CEO Blog: Physicians, Staff Come Together to Care for Record Number of Patients

February 13, 2015

By NHRMC President and CEO, Jack Barto


The last few months at New Hanover Regional Medical Center have created a “new normal” in how we think about patient volumes, and once again reminded us how thankful we are for the teamwork and cooperation of our community medical staff.

For the past nine months, and especially in recent weeks, our patient volume set records almost every week. As a normal course of business, we now typically take care of a daily census of more than 600 inpatients – a number unheard of here just a few years ago and one that just 12 months ago would have necessitated some level of crisis management.

Today, this is our baseline business day. We can safety provide high quality care to more patients than before – with a great deal of help from our medical staff and our own frontline staff.

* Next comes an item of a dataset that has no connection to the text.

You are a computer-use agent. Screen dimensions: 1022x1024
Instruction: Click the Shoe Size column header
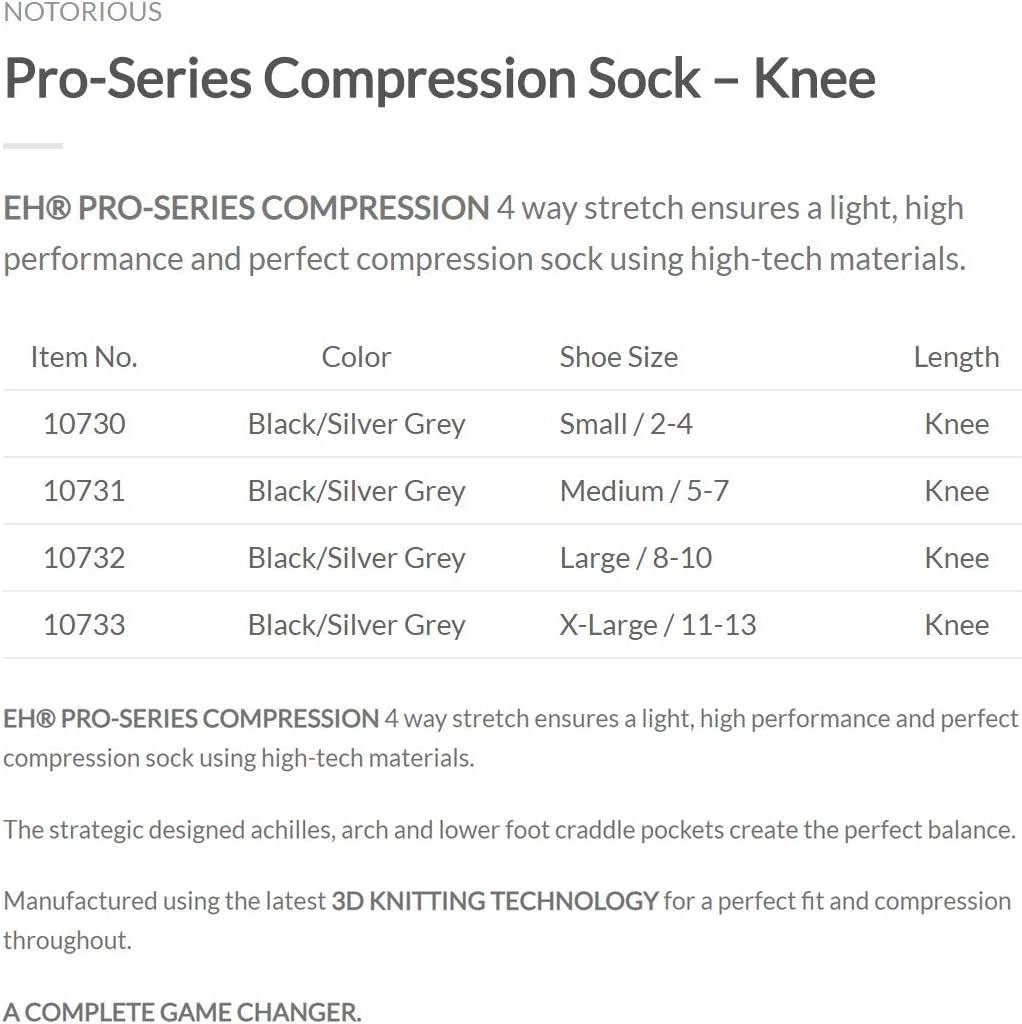618,357
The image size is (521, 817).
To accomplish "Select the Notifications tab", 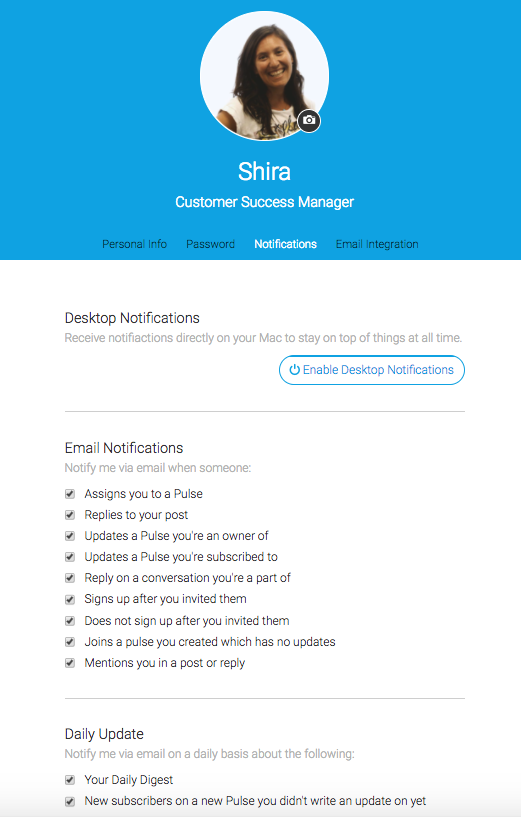I will click(286, 244).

Most of this trend is the byproduct of something we are very grateful about, which is that more of you are choosing New Hanover Regional Medical Center as your hospital. As our community medical staff has grown more proficient in many specialties, our services have improved. Patients no longer feel the need to leave the area for services such as cardiac, oncology, neurology or pediatrics, and patients in surrounding counties are more likely to choose us for care. Those of you in New Hanover County remain as loyal as ever, as our county market share remains at 94 percent.

For all this we are very blessed and appreciative. All our community’s physicians, and all the clinicians and employees at NHRMC, have worked very hard for this trust, and we are grateful for the opportunity to serve you.

Add in a few more factors – an unusually strong flu season (though that hasn’t driven patient volumes as much as you might think), the aging of our population and the overall population growth of this region – and you have “problems” that many hospitals would envy.

We have responded with a variety of tactics. We have opened every bed that the space in our 10 floors at the main hospital campus will allow. We have added RNs and other support staff, and continue to hire more as these trends continue. And we have batched patients from the same medical practice on the same floor whenever possible, so physicians from those practices can more easily round on all their patients, help cover for each other, and sign discharge orders for their partners when appropriate.

This brings us to our partners in the physician community. They accepted that we needed their help to move patients through the system, and responded to the call. When we first called a “Code Lavender,” which means we have a number of patients waiting for beds, and later a “Code Purple” when our census reached the once-unthinkable 686, our physicians and staff worked together to remove barriers to patients going home.

We emphasized safe and appropriate discharges, and have every reason to believe that’s exactly what happened. Our rate of patients who readmitted within 30 days for December 2014 was not appreciably different than the year before, suggesting that patients were being discharged appropriately.

Finally, much of the credit goes to our patients and their families, who worked with us during the times of particularly high census and were patient and understanding throughout. Everyone pulled together during our peak levels.

Going forward, we think we have a few more strategies to help us remove barriers that delay patients from moving appropriately through the system. Our nurse case managers, who help plan safe and effective discharges for our patients, are rearranging their schedules to work weekends, so that after-care planning keeps moving forward at all times.

And our SharedCare model of nursing, which provides a team approach to nursing rather than having all discharge duties falling to the same nurse, will continue to help streamline patient care going forward.

As health care moves in the near future toward models of preventive care, wellness and population health, rather than treating patients after they become sick, all hospitals are going to have to adjust to a time when the beds are not filled. In fact, that will become the goal.

We are no different, and we are preparing for new care models centered on population health by taking our care beyond the walls of the hospital. But, as our recent experience shows, that day is not here yet. And we are very thankful we can count on a skilled and professional medical staff and a dedicated team of employees to ensure the most important thing we do – take care of our patients – remains constant even as our numbers grow.